Il cinema, pur essendo nato proprio mentre i movimenti femministi iniziavano a sgretolare lo strapotere maschile e le donne cominciavano ad affermarsi in campi che fino a pochi anni prima erano loro interdetti, ha perpetrato questa modalità. A lungo i film sono stati il luogo dello sguardo maschile sulla donna, ed esiste un’ampia letteratura sul diverso modo in cui sono stati mostrati gli attori e le attrici sul grande schermo. Ciò è potuto avvenire anche perché per tanti decenni le registe sono state ben poche, e non hanno potuto prestare al cinema il loro occhio. Eppure cosa sarebbe stato di Hitchcock se non avesse potuto contare su Alma Reville, che seguiva le sue produzioni dall’ideazione alla distribuzione? E sicuramente i film di Scorsese sarebbero molto diversi senza la mano di Thelma Schoonmaker in cabina di montaggio.

Per questo diffondere l’opera delle donne che sono riuscite, nonostante tutto e tutti, a far valere la propria presenza nella Settima arte, ha un valore fondamentale, che va oltre l’essere solo un gesto simbolico. Significa infatti riappropriarsi della possibilità di vedere le cose in un altro modo.

Tra le prime donne a fare cinema attivamente, spicca indubbiamente la figura di Marie Epstein, sorella del più noto Jean Epstein. Perché lei? Il motivo è semplice: Marie Epstein non era solo una regista ma, come lei stessa si definiva, una cineasta. Attrice, sceneggiatrice, montatrice, poi restauratrice e archivista alla Cinémathèque française, ha vissuto per il cinema e dentro il cinema tutti i 95 anni della sua vita.

Nata a Varsavia nel 1899, nel 1908 emigrò con il fratello in Francia, dove iniziò a scrivere e recitare per lui, finché nel 1928 non si mise dietro la macchina da presa, al fianco del suo amico e co-regista Jean Benoît-Lévy. La guerra e l’occupazione tedesca frenarono bruscamente la carriera di Esptein, ebrea, che, dopo la liberazione, proseguì solo con alcuni documentari. Certo però non abbandonò la sua passione, e sotto l’egida di Henri Langlois divenne il cervello e il cuore degli archivi della cineteca parigina, consacrando il resto della sua vita al restauro e alla preservazione dei film, dedicandosi soprattutto all’opera di Jean (ma a lei si deve anche il restauro del Napoleone di Abel Gance e la prima rigorosa archiviazione dei filmati Lumière).

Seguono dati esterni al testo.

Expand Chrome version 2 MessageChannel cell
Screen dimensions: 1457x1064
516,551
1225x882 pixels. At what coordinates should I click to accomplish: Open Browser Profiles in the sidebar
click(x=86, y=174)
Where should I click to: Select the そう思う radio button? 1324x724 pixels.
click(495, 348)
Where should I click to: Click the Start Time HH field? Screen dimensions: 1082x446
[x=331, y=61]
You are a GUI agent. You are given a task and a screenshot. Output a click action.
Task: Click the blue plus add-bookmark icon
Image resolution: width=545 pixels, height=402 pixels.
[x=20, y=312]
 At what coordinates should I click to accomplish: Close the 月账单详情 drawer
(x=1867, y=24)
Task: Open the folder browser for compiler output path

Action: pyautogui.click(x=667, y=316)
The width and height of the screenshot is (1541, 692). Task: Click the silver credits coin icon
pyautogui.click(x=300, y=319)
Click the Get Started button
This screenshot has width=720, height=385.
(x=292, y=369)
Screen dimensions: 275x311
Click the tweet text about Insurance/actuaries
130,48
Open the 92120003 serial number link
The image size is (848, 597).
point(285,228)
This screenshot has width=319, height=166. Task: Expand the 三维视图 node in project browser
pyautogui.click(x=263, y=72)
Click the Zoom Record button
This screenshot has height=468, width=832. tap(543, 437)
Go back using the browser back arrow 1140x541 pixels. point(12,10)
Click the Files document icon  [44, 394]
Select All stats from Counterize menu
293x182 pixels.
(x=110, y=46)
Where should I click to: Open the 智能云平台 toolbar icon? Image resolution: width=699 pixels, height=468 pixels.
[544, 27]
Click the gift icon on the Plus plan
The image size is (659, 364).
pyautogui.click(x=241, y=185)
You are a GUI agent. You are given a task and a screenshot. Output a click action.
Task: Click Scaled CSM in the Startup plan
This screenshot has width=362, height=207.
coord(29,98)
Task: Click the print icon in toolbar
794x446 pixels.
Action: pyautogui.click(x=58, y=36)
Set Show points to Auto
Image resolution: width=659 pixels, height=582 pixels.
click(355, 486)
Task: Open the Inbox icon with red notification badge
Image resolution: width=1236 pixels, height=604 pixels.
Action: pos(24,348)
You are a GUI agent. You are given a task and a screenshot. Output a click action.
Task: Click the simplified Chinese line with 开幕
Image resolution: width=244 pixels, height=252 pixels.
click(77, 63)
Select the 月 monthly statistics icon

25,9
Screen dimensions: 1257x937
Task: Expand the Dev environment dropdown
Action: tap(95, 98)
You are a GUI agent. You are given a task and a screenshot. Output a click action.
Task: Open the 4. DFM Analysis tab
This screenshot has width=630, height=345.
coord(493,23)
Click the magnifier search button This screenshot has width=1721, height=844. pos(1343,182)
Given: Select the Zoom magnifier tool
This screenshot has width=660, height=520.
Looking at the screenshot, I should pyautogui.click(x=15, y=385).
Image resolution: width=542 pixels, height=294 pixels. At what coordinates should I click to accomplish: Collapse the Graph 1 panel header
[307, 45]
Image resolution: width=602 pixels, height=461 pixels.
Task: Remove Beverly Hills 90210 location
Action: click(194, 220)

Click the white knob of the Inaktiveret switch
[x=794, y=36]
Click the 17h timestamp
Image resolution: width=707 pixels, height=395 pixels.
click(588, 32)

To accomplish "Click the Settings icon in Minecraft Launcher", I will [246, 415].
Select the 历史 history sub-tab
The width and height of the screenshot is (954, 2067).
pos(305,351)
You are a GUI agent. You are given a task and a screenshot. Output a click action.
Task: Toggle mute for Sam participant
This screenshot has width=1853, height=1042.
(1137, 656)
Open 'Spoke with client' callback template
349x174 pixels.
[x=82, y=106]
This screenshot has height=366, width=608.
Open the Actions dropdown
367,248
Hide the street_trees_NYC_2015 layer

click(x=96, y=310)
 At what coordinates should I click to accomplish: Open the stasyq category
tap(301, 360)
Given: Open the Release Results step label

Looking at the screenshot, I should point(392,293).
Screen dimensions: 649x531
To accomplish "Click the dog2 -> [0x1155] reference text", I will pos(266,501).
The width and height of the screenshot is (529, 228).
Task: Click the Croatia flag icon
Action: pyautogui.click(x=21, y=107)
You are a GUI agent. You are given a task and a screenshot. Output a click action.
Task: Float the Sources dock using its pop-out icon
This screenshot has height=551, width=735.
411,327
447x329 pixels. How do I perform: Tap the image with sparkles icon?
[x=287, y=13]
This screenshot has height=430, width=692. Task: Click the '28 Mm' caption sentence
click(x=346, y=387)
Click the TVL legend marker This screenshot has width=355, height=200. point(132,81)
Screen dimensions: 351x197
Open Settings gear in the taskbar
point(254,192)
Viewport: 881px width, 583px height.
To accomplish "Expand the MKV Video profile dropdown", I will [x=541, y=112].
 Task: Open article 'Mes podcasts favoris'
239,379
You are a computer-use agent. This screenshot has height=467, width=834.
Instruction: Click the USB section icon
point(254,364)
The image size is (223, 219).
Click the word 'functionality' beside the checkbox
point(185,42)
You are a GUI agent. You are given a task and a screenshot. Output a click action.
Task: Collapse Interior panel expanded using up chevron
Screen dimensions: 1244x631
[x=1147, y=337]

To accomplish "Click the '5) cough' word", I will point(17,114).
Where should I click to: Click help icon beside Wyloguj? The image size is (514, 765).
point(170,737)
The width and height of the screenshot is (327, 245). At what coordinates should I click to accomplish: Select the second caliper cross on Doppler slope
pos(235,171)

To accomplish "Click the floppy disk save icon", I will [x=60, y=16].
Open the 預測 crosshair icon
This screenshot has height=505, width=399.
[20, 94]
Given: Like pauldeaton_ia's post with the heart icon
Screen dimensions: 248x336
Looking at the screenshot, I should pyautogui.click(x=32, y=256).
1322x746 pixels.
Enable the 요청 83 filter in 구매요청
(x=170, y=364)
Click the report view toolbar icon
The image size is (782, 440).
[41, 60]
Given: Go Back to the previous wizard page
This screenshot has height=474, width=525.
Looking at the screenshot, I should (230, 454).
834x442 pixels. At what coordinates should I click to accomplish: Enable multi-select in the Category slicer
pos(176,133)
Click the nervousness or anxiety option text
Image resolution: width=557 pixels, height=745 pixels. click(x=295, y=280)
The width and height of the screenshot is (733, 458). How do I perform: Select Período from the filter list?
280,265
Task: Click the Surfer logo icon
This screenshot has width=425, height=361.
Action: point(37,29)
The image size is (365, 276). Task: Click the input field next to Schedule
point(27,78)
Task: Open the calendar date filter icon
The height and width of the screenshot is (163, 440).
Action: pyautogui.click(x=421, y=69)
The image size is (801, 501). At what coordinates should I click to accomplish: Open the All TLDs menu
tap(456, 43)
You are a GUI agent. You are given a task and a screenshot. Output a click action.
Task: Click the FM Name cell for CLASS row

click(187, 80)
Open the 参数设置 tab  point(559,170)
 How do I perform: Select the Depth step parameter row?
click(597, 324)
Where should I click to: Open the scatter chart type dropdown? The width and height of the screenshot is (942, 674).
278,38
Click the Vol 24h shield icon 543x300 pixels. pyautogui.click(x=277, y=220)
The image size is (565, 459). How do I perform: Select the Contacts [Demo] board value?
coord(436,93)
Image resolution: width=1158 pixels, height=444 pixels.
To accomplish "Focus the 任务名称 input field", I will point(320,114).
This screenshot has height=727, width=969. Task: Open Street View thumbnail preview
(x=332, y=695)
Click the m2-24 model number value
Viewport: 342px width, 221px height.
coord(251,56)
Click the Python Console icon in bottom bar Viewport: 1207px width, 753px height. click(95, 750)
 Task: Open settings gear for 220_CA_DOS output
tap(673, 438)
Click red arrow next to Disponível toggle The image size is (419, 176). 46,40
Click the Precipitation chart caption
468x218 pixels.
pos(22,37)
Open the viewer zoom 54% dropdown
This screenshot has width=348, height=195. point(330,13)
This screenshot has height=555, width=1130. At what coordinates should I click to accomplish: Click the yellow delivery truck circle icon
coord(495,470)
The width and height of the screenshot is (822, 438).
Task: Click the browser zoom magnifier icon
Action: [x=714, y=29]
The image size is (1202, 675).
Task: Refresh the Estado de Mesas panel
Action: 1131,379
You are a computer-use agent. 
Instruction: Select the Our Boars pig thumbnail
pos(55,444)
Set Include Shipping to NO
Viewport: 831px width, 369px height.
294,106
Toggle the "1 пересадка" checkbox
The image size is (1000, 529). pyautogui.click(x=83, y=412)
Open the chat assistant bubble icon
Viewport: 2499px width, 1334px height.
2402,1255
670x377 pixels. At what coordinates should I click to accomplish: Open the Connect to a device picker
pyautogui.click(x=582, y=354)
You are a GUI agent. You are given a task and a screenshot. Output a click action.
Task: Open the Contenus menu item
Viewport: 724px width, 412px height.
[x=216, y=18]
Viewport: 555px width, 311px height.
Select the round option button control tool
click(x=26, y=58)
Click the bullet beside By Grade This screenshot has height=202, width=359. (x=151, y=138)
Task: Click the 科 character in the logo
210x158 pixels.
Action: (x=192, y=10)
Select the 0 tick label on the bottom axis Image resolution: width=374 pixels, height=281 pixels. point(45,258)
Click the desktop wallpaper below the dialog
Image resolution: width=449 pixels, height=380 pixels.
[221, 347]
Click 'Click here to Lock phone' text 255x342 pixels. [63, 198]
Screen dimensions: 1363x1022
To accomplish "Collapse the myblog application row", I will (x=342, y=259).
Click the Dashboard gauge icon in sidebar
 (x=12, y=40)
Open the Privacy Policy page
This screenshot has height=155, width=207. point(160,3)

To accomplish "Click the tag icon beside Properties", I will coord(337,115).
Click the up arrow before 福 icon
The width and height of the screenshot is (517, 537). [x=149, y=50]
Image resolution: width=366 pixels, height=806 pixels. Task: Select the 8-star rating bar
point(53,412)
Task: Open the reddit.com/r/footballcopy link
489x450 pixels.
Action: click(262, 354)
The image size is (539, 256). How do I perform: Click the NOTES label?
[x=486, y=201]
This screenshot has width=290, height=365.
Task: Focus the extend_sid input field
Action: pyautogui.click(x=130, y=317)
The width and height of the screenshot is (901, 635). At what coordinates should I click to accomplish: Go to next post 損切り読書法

Si potrebbe discutere per ore se davvero esista una differenza nel modo di recepire e poi restituire il mondo tra donne e uomini, e per più tempo ancora se questa eventuale differenza sia intrinseca alla natura umana oppure una costruzione sociale. Marie Epstein credeva in questa distanza, ma invece di farne terreno di scontro, ha sempre affermato che i film che aveva girato assieme a Benoît-Lévy nascevano proprio dall’incontro tra i loro diversi approcci alla realtà. Uno sguardo composito, dunque, come composita è stata la lunghissima carriera di Marie Epstein. In collaborazione con la Cinémathèque française, la Cineteca di Bologna cerca allora di offrire al pubblico del festival Il Cinema Ritrovato una rassegna che comprenda tutte le ramificazioni della sua opera. Si potranno ammirare i film da lei scritti, quelli da lei diretti, quelli ai quali ha semplicemente collaborato, ma si potrà anche vederla davanti all’obiettivo, in Cœur fidèle, dove recita per Jean. Un omaggio dovuto, e non solo per ritrovare un’artista ignota ai più, ma anche perché proprio la Cineteca di Bologna è tra i più importanti continuatori del lavoro pioneristico di Epstein come restauratrice. Un fil rouge che dalla Polonia attraversa la Francia per arrivare in questi giorni a Bologna, e dai cui intrecci nasce Marie Epstein, cineasta, uno dei rarissimi omaggi ad una donna che, in tanti modi diversi, al cinema ha dedicato la sua intera esistenza.